A newly discovered oral molecule, called PD13R, significantly lessened levodopa-induced dyskinesia, its involuntary and jerky movements, while maintaining the therapy’s benefits in a non-human primate model of Parkinson’s disease.
Notably, in contrast to Gocovri (amantadine) — an approved therapy to treat levodopa-induced dyskinesia — PD13R did not affect the animals’ sleep, suggesting this new molecule may be a safer as well as effective in treating dyskinesia, the researchers noted.
“We were very excited to see the robust antidyskinetic effect of [PD13R],” Marcel Daadi, PhD, the study’s senior author and an associate professor at Texas Biomedical Research Institute (Texas Biomed), said in an institute press release.
Researchers now plan to complete the preclinical safety and efficacy studies required by the U.S. Food and Drug Administration before the therapy can be tested in people, with a goal of beginning a Phase 1 trial within two years.
Their study, “Dopamine D3 receptor ligand suppresses the expression of levodopa-induced dyskinesia in nonhuman primate model of Parkinson’s disease,” was published in the journal Experimental Neurology.
Levodopa, a mainstay Parkinson’s treatment, is a precursor of dopamine, the brain chemical messenger progressively lost in patients and essential for muscle control. Despite its efficacy at easing motor symptoms, levodopa’s long-term use is associated with the development of dyskinesia.
“Levodopa is amazing, it works like magic, but it has side effects,” Daadi said, adding that “if we can eliminate these side effects, it could change the life of patients with Parkinson’s.”

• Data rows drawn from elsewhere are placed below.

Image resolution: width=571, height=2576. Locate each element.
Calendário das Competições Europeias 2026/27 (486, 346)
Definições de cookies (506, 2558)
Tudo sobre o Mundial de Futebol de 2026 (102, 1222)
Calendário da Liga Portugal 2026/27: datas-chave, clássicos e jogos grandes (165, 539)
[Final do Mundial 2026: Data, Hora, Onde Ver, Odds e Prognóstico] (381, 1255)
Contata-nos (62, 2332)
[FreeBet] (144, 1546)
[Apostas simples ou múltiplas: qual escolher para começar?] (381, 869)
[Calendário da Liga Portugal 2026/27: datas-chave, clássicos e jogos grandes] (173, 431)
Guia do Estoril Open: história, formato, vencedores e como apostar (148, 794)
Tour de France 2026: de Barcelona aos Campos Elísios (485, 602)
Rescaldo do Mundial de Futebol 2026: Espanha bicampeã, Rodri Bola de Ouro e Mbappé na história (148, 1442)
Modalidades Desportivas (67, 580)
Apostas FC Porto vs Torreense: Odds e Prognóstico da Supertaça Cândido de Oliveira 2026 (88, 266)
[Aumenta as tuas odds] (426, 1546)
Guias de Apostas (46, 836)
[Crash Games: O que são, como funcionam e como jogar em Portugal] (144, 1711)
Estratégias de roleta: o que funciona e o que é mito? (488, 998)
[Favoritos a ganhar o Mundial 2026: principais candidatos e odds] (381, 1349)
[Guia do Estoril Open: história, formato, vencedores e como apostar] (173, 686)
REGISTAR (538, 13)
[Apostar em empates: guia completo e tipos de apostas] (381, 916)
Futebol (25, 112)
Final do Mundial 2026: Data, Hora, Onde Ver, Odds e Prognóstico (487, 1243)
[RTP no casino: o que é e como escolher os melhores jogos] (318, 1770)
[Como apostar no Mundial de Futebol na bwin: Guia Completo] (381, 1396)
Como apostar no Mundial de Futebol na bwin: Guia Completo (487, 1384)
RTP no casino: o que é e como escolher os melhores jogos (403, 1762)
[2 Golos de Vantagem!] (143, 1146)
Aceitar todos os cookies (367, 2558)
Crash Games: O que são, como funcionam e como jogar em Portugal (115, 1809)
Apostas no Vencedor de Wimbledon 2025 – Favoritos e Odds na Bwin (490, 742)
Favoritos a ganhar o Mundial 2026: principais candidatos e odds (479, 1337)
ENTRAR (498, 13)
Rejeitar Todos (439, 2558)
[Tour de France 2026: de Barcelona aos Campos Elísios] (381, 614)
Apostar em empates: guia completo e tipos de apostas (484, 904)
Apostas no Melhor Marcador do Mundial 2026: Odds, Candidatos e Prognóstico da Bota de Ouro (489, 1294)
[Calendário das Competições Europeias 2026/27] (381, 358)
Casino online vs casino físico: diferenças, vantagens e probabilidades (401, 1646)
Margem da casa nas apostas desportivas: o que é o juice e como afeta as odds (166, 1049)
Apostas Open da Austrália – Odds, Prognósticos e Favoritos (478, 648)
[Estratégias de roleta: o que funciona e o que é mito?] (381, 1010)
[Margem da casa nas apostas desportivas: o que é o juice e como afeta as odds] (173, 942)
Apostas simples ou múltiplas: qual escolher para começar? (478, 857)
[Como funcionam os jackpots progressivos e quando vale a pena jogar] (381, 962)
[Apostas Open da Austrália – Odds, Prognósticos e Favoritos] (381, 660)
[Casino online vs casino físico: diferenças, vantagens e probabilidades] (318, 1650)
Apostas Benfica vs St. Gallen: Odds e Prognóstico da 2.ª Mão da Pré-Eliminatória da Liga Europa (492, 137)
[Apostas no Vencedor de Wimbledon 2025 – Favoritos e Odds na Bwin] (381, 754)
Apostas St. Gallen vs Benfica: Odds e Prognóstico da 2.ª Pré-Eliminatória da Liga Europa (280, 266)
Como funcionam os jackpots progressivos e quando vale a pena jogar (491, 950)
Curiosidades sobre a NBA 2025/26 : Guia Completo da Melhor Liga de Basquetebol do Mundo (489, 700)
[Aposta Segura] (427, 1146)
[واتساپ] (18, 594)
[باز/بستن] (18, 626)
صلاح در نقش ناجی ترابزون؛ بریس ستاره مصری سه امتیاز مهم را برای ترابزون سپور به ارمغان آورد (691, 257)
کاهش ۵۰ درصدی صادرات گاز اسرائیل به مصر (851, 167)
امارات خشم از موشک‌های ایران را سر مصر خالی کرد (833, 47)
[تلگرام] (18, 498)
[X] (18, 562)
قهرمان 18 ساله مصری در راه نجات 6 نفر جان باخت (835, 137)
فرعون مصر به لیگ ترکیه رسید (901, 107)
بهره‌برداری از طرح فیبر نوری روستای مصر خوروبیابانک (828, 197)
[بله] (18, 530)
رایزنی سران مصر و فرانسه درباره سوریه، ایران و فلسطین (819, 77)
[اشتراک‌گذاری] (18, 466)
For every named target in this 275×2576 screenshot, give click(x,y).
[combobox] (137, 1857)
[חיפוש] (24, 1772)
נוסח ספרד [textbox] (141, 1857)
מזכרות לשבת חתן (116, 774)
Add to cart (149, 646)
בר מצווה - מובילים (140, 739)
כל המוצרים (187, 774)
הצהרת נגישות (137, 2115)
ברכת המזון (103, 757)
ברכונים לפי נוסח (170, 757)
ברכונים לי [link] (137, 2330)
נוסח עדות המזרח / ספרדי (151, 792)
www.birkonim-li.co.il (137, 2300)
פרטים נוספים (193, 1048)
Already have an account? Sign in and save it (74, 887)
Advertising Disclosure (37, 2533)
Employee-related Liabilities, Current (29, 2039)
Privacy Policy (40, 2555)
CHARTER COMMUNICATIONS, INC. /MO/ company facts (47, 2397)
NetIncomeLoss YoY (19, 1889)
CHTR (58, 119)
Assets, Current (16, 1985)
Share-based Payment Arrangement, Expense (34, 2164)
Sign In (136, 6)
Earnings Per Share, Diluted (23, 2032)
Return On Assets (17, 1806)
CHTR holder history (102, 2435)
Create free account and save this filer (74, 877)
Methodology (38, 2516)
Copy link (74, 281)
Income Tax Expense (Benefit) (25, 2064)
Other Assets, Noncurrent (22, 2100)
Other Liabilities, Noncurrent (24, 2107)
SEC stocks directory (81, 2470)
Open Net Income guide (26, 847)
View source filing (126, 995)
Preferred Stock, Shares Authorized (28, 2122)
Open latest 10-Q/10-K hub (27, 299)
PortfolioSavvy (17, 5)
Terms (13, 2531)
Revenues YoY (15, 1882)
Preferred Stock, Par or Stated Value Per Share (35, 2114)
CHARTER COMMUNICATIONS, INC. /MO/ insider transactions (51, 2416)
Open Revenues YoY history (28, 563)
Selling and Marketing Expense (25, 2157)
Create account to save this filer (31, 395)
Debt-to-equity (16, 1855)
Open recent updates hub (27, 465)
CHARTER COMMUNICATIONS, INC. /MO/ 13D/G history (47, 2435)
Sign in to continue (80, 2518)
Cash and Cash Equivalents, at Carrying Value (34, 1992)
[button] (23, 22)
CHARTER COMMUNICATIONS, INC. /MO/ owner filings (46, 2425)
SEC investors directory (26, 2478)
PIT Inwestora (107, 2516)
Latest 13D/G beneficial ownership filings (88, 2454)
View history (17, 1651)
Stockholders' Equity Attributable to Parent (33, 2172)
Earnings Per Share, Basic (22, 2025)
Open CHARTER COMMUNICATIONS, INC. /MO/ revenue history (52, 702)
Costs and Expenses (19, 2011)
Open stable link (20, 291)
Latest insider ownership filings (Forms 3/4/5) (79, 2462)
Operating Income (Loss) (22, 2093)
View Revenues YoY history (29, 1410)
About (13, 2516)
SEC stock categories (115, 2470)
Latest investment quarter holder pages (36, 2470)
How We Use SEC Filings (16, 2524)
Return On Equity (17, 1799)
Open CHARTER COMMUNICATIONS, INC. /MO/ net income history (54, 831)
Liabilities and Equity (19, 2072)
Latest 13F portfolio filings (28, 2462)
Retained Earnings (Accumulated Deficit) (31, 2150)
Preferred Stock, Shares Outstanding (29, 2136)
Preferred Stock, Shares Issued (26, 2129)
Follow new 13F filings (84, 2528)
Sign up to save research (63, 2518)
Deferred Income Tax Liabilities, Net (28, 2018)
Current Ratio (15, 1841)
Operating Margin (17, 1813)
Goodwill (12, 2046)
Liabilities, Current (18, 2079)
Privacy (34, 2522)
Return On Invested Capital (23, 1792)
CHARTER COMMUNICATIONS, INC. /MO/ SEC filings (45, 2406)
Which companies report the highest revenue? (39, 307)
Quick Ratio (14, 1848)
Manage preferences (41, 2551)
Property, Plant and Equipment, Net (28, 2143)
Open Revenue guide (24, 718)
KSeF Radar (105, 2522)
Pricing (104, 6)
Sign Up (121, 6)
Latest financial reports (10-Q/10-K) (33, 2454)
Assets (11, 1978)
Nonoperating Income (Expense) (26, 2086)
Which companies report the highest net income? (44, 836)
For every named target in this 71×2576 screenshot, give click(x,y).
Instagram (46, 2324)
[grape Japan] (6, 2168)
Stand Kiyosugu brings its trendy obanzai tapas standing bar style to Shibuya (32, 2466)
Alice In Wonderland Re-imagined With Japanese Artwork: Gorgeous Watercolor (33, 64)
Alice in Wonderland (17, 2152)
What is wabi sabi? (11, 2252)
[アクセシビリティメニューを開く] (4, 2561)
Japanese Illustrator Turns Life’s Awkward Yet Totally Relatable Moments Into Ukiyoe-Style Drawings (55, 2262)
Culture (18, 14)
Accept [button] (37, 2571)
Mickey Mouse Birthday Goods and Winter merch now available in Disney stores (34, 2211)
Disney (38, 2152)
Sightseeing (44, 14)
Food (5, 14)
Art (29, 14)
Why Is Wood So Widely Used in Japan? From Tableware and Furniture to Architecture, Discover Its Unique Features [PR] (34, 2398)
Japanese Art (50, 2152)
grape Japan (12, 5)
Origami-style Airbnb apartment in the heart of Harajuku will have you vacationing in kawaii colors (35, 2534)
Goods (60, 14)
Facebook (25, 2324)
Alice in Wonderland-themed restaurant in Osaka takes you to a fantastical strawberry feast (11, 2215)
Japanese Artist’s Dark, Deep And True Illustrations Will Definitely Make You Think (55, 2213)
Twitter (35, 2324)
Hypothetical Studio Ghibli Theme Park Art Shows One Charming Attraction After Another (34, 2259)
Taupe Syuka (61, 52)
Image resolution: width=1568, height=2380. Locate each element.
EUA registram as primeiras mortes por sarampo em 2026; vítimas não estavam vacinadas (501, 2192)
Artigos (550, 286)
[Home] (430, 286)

While amantadine (brand names include Gocovri, Symmetrel, Osmolex ER) is approved to treat levodopa-induced dyskinesia, it is often accompanied by side effects such as cardiovascular problems, insomnia, anxiety, and hallucinations.
“The search for better anti-dyskinetic agents remains a critical medical need,” the researchers wrote.
Daadi and his team at Texas Biomed, along with colleagues at Southwest Research Institute (SwRI) and Temple University, provided evidence that a newly discovered molecule, PD13R, may be as effective as amantadine while causing fewer side effects.
PD13R is an orally available small molecule designed to selectively bind to a dopamine receptor called D3 receptor (D3R), whose levels are increased in motor-related brain regions with prolonged levodopa treatment and associated dyskinesia.
As such, D3R is thought to be involved in the development of levodopa-induced dyskinesia and “may represent a viable therapeutic target for its treatment,” the researchers wrote.
The compound was identified through SwRI’s drug discovery software Rhodium and produced by medicinal chemists at Temple.
Daadi and his team then evaluated PD13R’s selectively across all five dopamine receptors. The researchers found it had a 1,486-times higher selectivity for D3R than for D2R, the dopamine receptor with the most similar structure to D3R.
Notably, improving s compound’s selectivity for D3R over D2R “has been the most challenging aspect in developing selective D3R [targeting molecules],” the team wrote.
Further analysis showed that, in addition to its potency and selectively, PD13R also has a favorable half-life, or the time it takes for its initial dose to be reduced by half in the body.
Next, the researchers assessed the molecule’s effects on a non-human primate model of Parkinson’s and levodopa-induced dyskinesia. The animals — marmosets, a monkey species — wore activity/sleep monitors, and their dyskinesia and Parkinson’s symptoms were assessed with validated measures.
Adding PD13R to their levodopa treatment eased the animals’ dyskinesia by about 85% and significantly lessened their Parkinson’s motor symptoms, such as tremors, slowness of movement, uncoordinated movement, and hyperactivity.
Notably, the researchers found that these effects were similar to those observed when the marmosets were given amantadine in combination with levodopa. However, amantadine was associated with a significant increase in nocturnal activity and poorer sleep, while PD13R did not affect the animals’ sleep.
“The anti-dyskinetic effects of PD13R didn’t affect the anti-parkinsonian benefits of levodopa while improving sleep efficiency compared to amantadine,” the researchers wrote.
“Our future studies are aimed at optimizing and developing the lead compound PD13R for treating patients with Parkinson’s disease,” the team concluded.